I use it at work for other things. I am not great at it or anything, but I do know my way around it. I appreciate it. I’m not anti-Photoshop collage art. I have some friends that create some really great art on the computer. I’m really inspired by them as well, so I don’t want it to come off like I’m an analogue collage snob or anything… it’s just a personal preference.

A collage by Chad Yenney featuring a Munsell color chart and men in parachutes

Do You Use Photographs in Your Collages?

I have a couple times, but I just don’t have many. I would if I had more. I’ve used some old black and whites images I’ve gotten at estate sales. I would love to do more of that, but I just don’t come across big lots of them for cheap. I live in Wenatchee, Washington, I don’t know if you’ve ever been there, but there’s not a whole lot of fairs and flea markets or places to get this stuff, so it’s kind of slim pickings.

Magazines are easier to find. Many times people will be moving out of a house and they have a whole collection of magazine and they’re trying to get rid of them for free or cheap. Those are the ones I try to go pick up. It’s tough, because you get tired of looking at the same type of magazines every time, so I’m always looking for something new. Well, new old, pre-1970’s basically. After that, the print style changes and the imagery can change and I’m not personally as drawn to it. Finding images that are older and in color are my favorites. I was just more drawn to the older color palettes versus just black and white. There’s been a lot of black and white imagery to use, it’s just that I’m always looking for color stuff.

A collage by Chad Yenney featuring a Munsell color chart and a woman astronaut standing in front of a skull

Do You Find it Frustrating to Deal With Different Materials? Matte vs Glossy for Example?

Yeah, for sure. I try to avoid the glossy stuff. People give me piles of magazines from the 90’s and up and even if the image is cool, I don’t want to use it because it’s so glossy and looks so different. Eventually I might dive into that kind of stuff if I get exhausted on the older things, but right now I still have enough source material that’s older so I want to stay in that realm.

Have You Thought About Using Photocopied Images?

One thing I’m limited to right now is size. I’m taking the images straight from the magazine onto the paper, so I can’t make big art piece unless I do a montage of a bunch of little pieces. If I want to keep an image simple, like 2 or 3 images together, it’s typically the size of a piece of paper. If you hang it up in a gallery, it’s not really impressive… like, “Oh, there’s a little piece.” So I have been thinking about Photocopying a smaller image, blowing it up, printing it out big, cutting it out again, and doing a big collage from it. But at that point, maybe it makes sense to just make a large printed version. It’s already bastardized, so what am I even doing it for?

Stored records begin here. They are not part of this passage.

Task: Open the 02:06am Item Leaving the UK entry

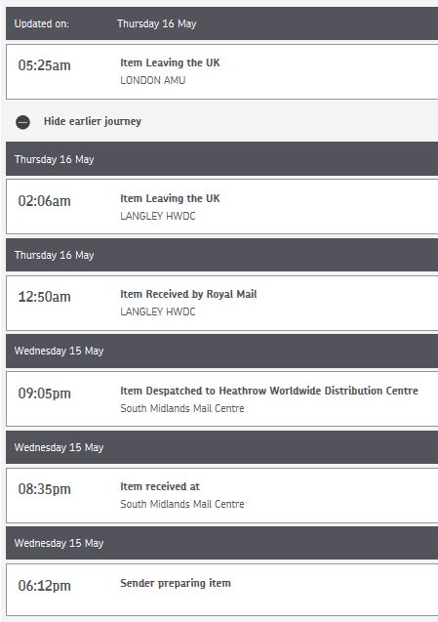Action: [x=222, y=207]
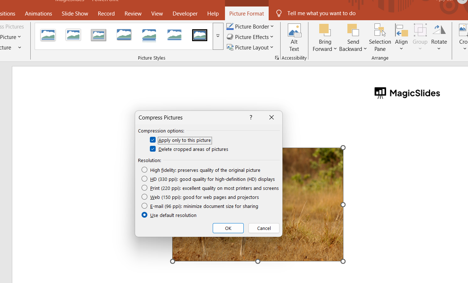The image size is (468, 283).
Task: Select E-mail (96 ppi) resolution option
Action: pos(144,206)
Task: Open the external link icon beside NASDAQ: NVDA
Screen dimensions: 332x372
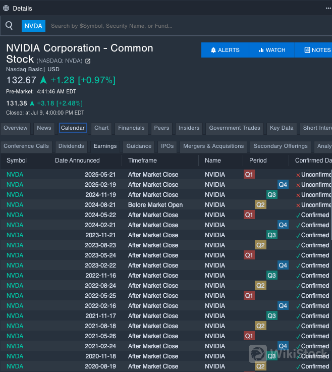Action: [88, 61]
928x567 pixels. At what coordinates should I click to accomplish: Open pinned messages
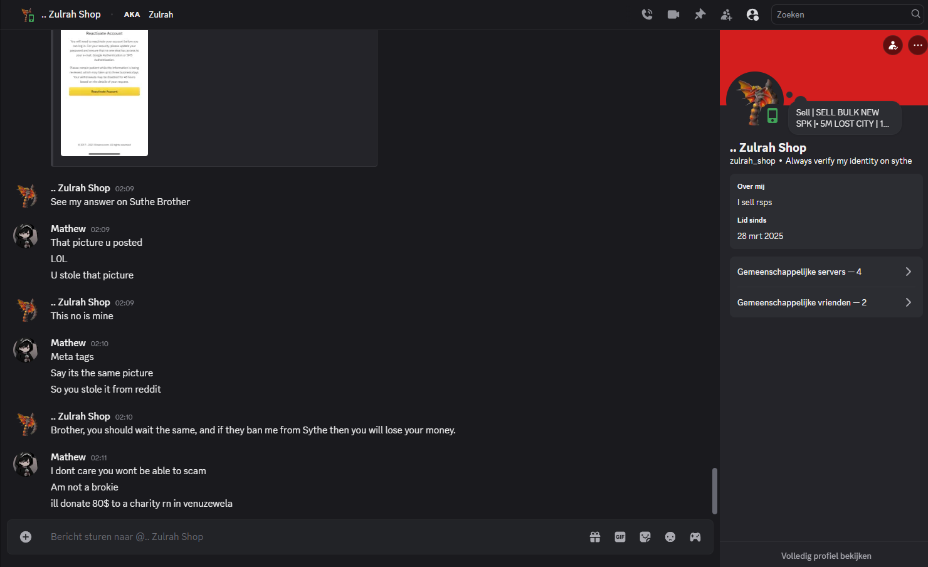(x=700, y=14)
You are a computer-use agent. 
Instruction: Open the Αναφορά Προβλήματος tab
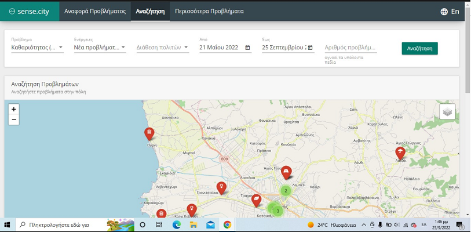click(95, 11)
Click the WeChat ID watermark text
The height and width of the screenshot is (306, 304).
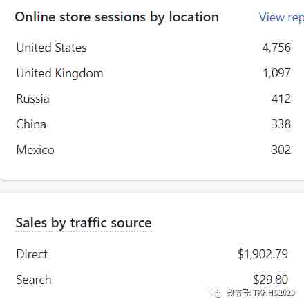260,293
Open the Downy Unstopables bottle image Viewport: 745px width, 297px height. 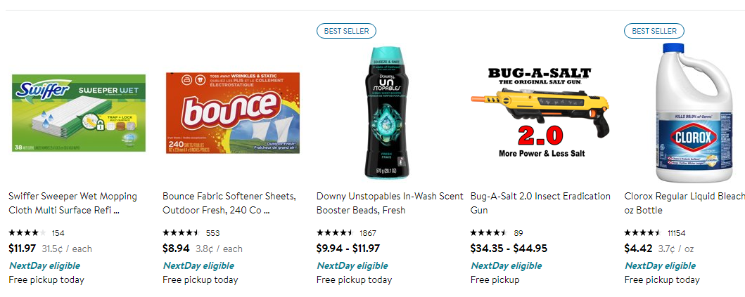pos(386,114)
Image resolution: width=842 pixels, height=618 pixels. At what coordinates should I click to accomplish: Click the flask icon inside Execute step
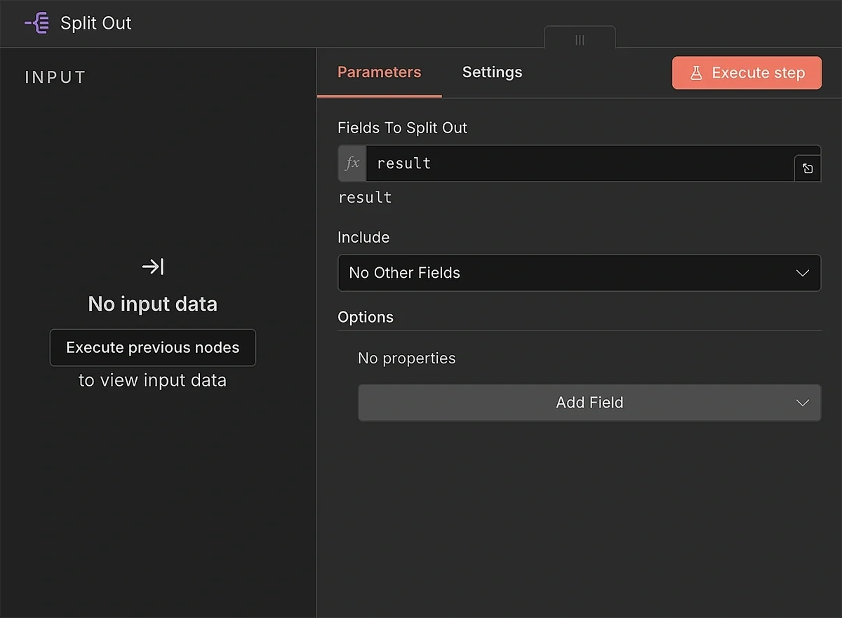coord(695,72)
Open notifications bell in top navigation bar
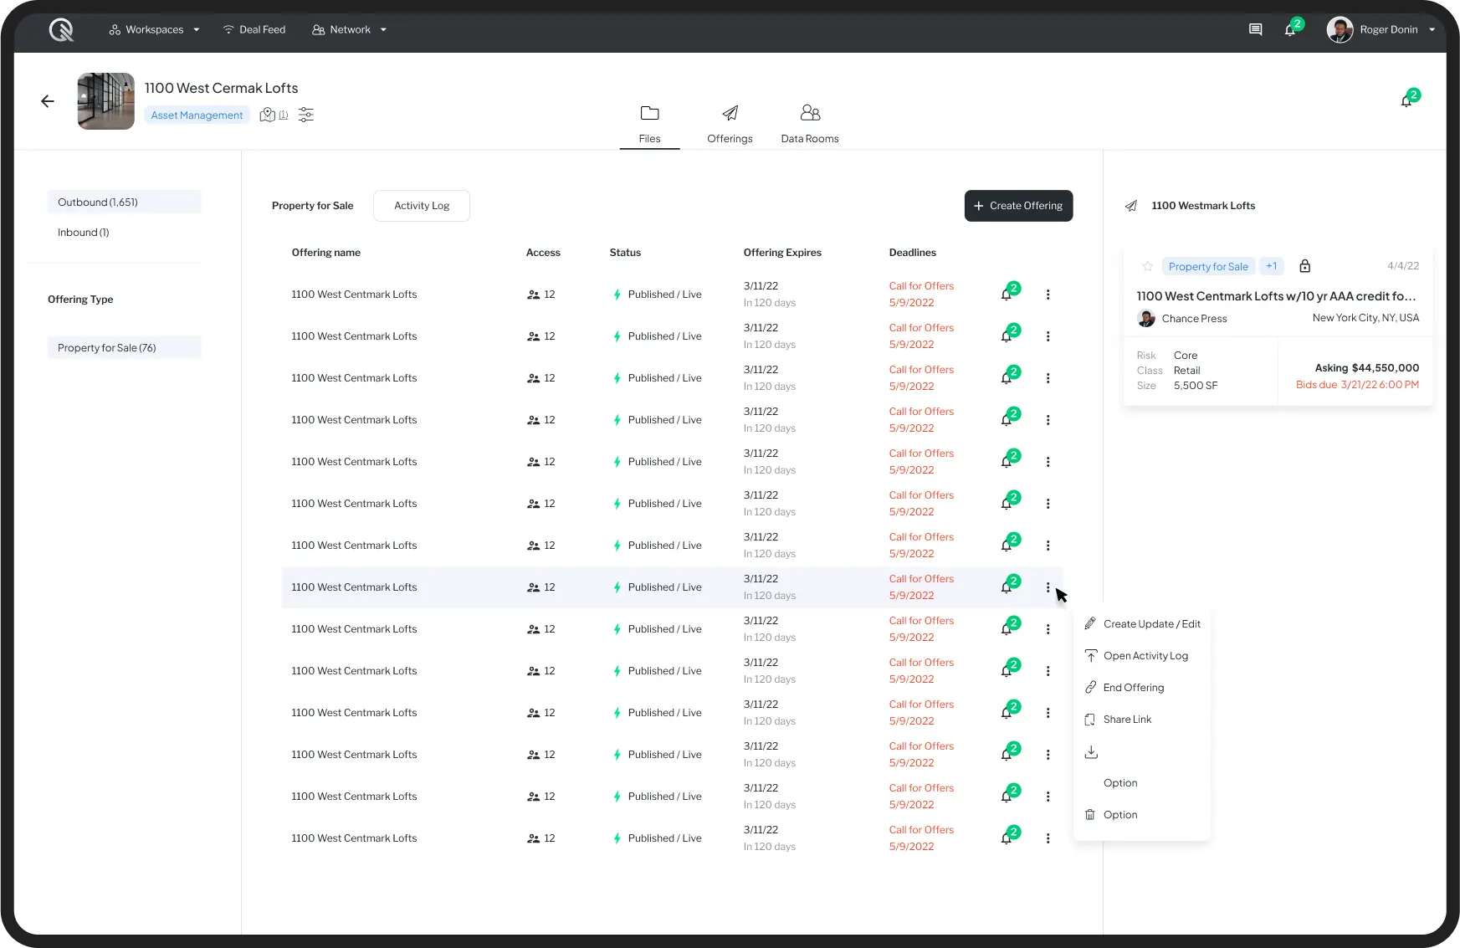The height and width of the screenshot is (948, 1460). [x=1290, y=29]
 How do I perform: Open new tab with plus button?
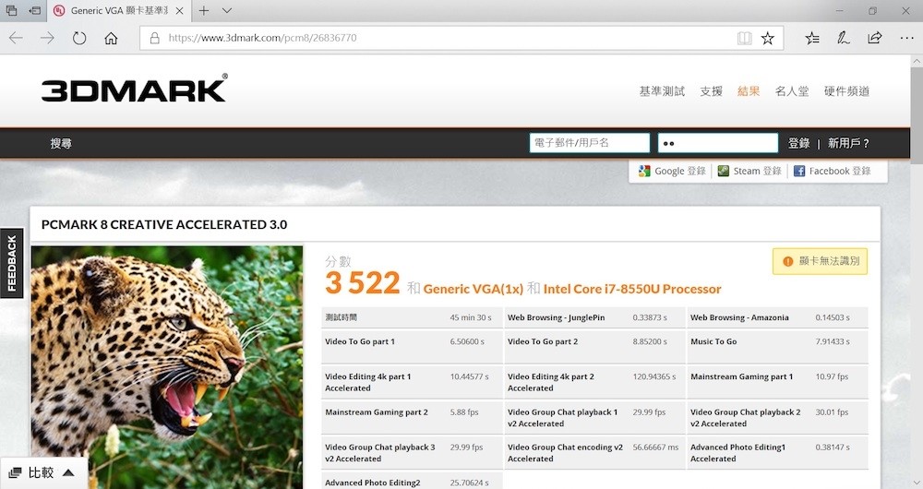coord(204,10)
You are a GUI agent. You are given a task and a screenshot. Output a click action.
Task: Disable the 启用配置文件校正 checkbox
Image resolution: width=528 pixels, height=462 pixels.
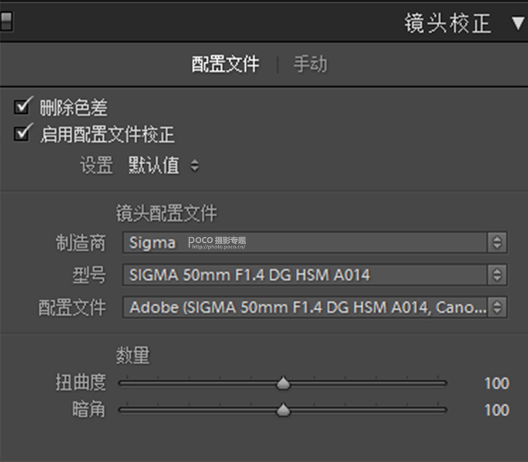(23, 134)
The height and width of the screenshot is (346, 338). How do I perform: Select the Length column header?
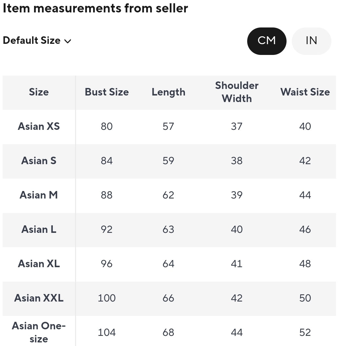(x=168, y=92)
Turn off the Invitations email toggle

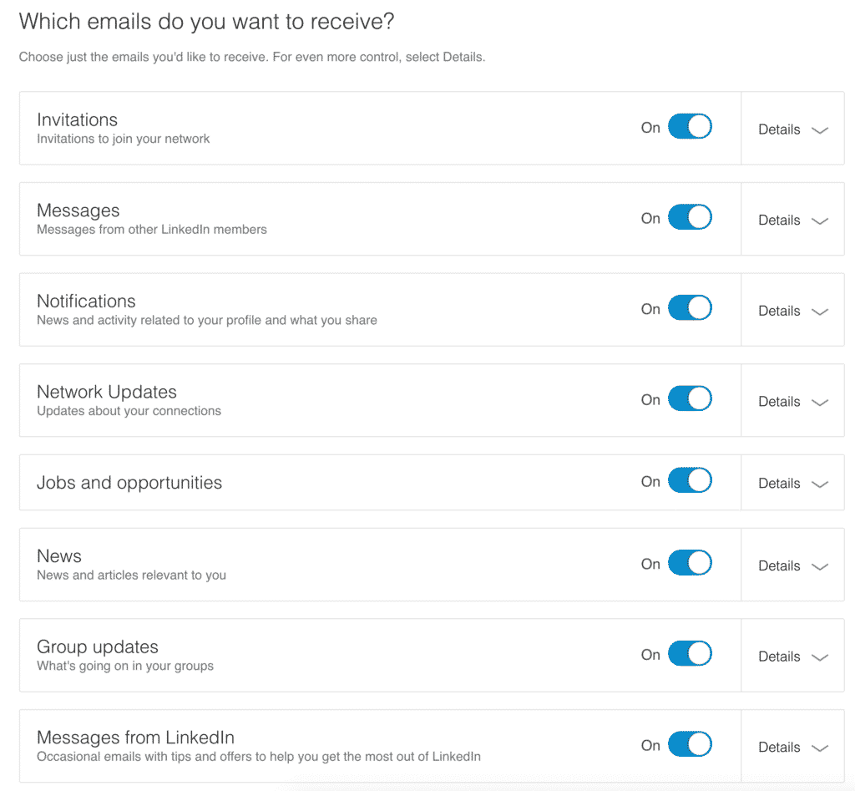pos(690,126)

A collage by Chad Yenney featuring a Munsell color chart, children and a giant bee

What is Your Sound Studio Like Compared to Your Art Studio? Tidy? Artistically Messy?

I have two audio spaces as well. I have a recording room at home that has band instruments… it’s eclectic. Then I have a work space that’s basically just a desk, computer, speakers, a little sound booth… it’s really clean and nice. But at home, instruments are, not a mess, but a little more loose. The paper room is usually a disaster zone because I will have everything organized  but I’ll pull it out and stack it up as I’m trying to find something. If I find one piece, I’m trying to find a mate, or I think, “Oh this would be cool if I had whatever with it.” I’ll be looking for a piece to finish it and sometimes I’ll be flipping through 30 magazines trying to find it. By the end of that session of work I’ll have a giant pile. Other supplies too will be everywhere. Like extra frames, matting material, glue and all the other stuff that goes along with the magazines and books. I just try to keep it all organized and clean. It’s a constant struggle. It becomes a mess so it’s nice to have a dedicated area to make that mess and be able to clean it up at a later time versus a public place where you feel ashamed of your hoarding.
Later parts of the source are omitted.